‘You become addicted to pressure’: Rufus Norris on success, stress and the National Theatre’s survival | Rufus Norris


When Rufus Norris was appointed the sixth director of the National Theatre in 2015, he was terrified by the prospect. “Why would I think I could do that?” he says. “I had run a fringe theatre 20 years ago [the Arts Threshold, from 1993 to 1995].” Yet, being terrified was exactly what led him there. “‘Step into your fears’ has been a mantra for my whole career. Go into the thing you’re afraid of because if you’re afraid of it then it means you won’t know what you’re doing – which means you’ll learn more.”

Norris, 59, is sitting in the building that has since become his home, reflecting on his near-decade at the National’s helm. The fear is soon to come full circle; six months from now, he will be back out in the big, bad, scary old world again. Directors have traditionally done two five-year terms – he was not asked to do a third. He is pleased with this outcome because “change is healthy in our industry – it’ll be really good to have a fresh blast come through”. The blast he refers to is Indhu Rubasingham, who floats around outside his office, midway through a year-long handover, and it is clear from the teasing repartee as they pass each other that there is warmth between them.

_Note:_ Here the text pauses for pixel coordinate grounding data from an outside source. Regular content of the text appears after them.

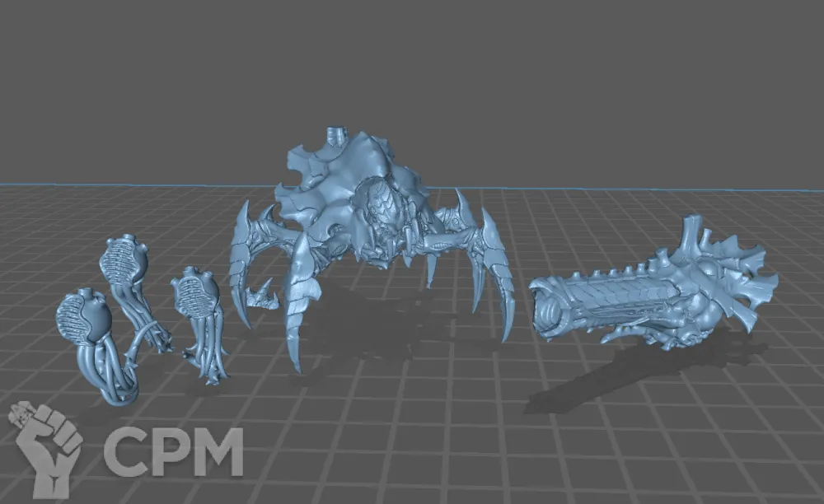Click the CPM watermark text
The image size is (824, 504).
[173, 452]
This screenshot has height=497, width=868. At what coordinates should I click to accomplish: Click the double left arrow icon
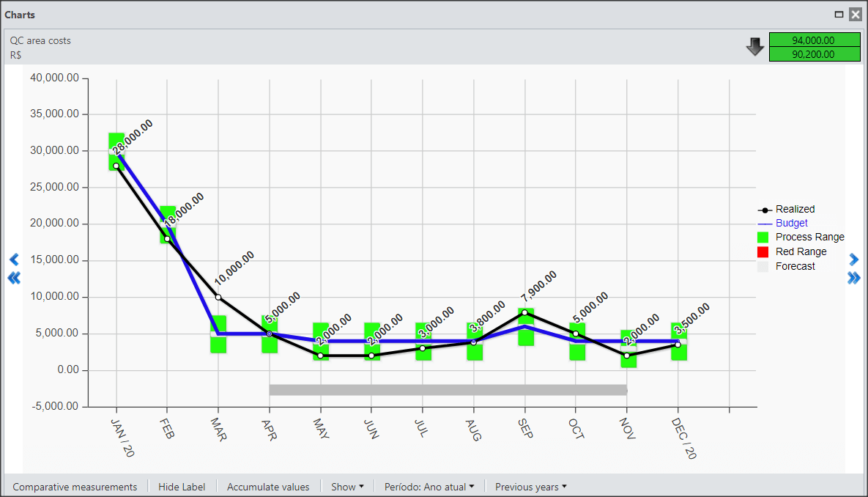click(15, 278)
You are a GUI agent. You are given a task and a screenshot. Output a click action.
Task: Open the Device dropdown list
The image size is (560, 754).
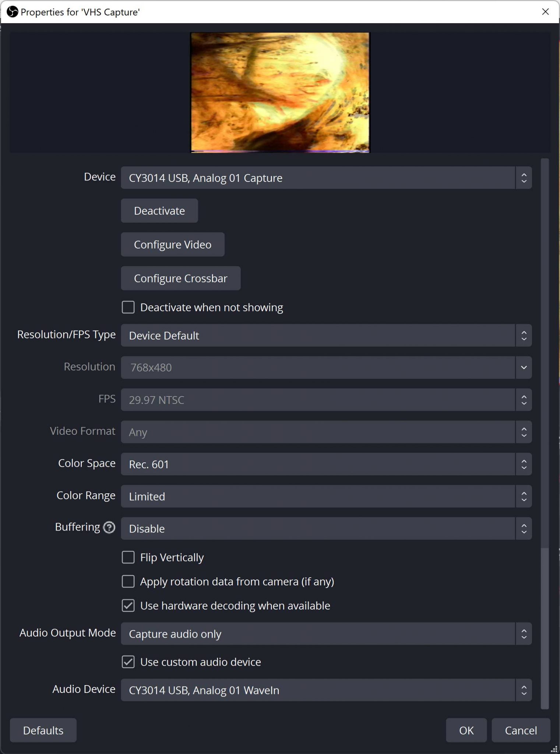point(326,178)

He might not have had extensive experience in running a building when Norris took over from Nicholas Hytner but he had a wide-ranging, eclectic CV: training as an actor at Rada before directing award-winning shows across the West End and beyond as well as several at the NT, working in opera, directing films that won acclaim in Europe, including at the Cannes film festival.

‘We have to represent the nation’ … David Oyelowo in Coriolanus. Photograph: Misan Harriman

Known for his lack of grandness, Norris is reluctant to offer up high-minded pronouncements on his departure. “I’m still completely up to my eyes in doing the job and I will be until the day I walk out because that’s the nature of this place,” he says. To that effect, there is next season’s programme, announced on Tuesday, which is his final. While the timing for many of the shows on it has been accidental or serendipitous, what is deliberate is its range. Extending representation both on the stage and off has been a central feature of Norris’s tenure. Many have welcomed the diversity, with greater visibility around race, gender, disability, as well as the nurturing of new writers.

Some, though, have suggested that this is not what a national theatre is for. What would he say to them? “We’ve got Coriolanus on tonight. Would you like to come to see it?” he volleys back. His changes should not be mistaken for political acts, nor part of a culture war, he says. “We’re called a national theatre, which means we have to be nationwide and that we have to represent the nation. It’s very easy to look at the demography of the UK, those figures are available to everyone. Half the people in this country are women [for example], so let’s get to a place where that is the representation we are seeing on our stage in terms of actors but also writers and directors.”

While this statistical representation is important, what is key is that it actually makes the work better. “If you look at art across the board, the world over, bringing different voices in – different lived experience and truths – increases the quality of it.”

The same applies to heritage, he says. Norris grew up in Africa and Malaysia, while the current deputy artistic director, Clint Dyer, is Black British, born and bred in London. “Who’s British, me or Clint? I would say he’s more British than I am. Some people would disagree with that. I don’t agree with them.”

Hugely popular … Joseph Fiennes as Gareth Southgate in Dear England. Photograph: David Levene/The Guardian

With these guiding principles in mind, how does he reflect back on the criticism he received for a mid-season announcement featuring no female writers in spring 2019? “The way we’d been thinking about it is that we need to get the representation across the year, and what that taught us was that we were going to be judged on every specific announcement, so you then bear that in mind.”

A high point for Norris has undoubtedly been in the New Work Department he set up. “The first thing we did was move the literary department from this [main] building up to the studio and encourage much more engagement with the projects coming through it.” Last year, the NT’s new plays [from Beth Steel’s Till the Stars Come Down to Gillian Slovo’s Grenfell, Jack Thorne’s The Motive and the Cue and James Graham’s hugely popular Dear England] came out of long years of process, all of them “slow-cooked” in this department. “Seeing them come to fruition in the same year was proof of the pudding in terms of that decision to strengthen our commitment to having the writer in the room, which has been a key priority for me.”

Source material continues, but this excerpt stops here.